* _Task description_
Print the text of the records below word for word, leaving out the pictures.

____________

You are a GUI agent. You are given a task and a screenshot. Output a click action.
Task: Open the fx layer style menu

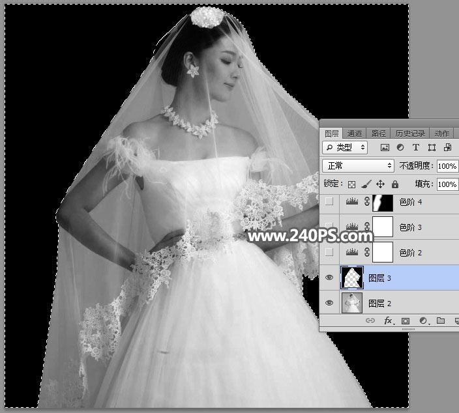[388, 320]

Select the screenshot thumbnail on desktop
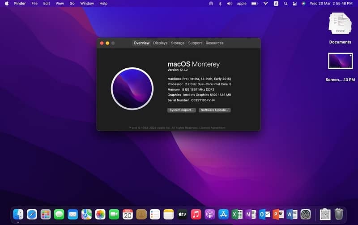340,61
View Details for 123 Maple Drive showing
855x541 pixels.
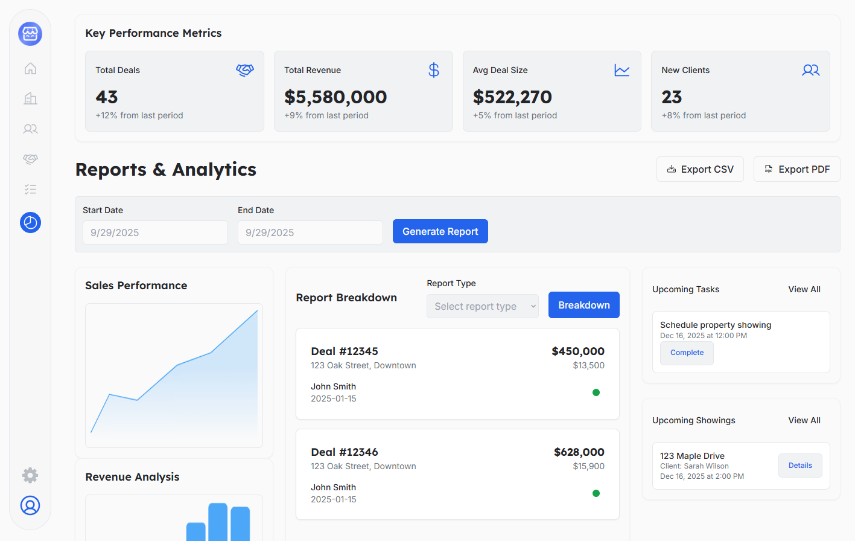[800, 466]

____________

* _Exercise response_
You are a GUI agent. You are given a task and a screenshot. Output a click action.
Task: Open the fx layer style menu

[388, 320]

Select the screenshot thumbnail on desktop
340,61
View Details for 123 Maple Drive showing
855x541 pixels.
[800, 466]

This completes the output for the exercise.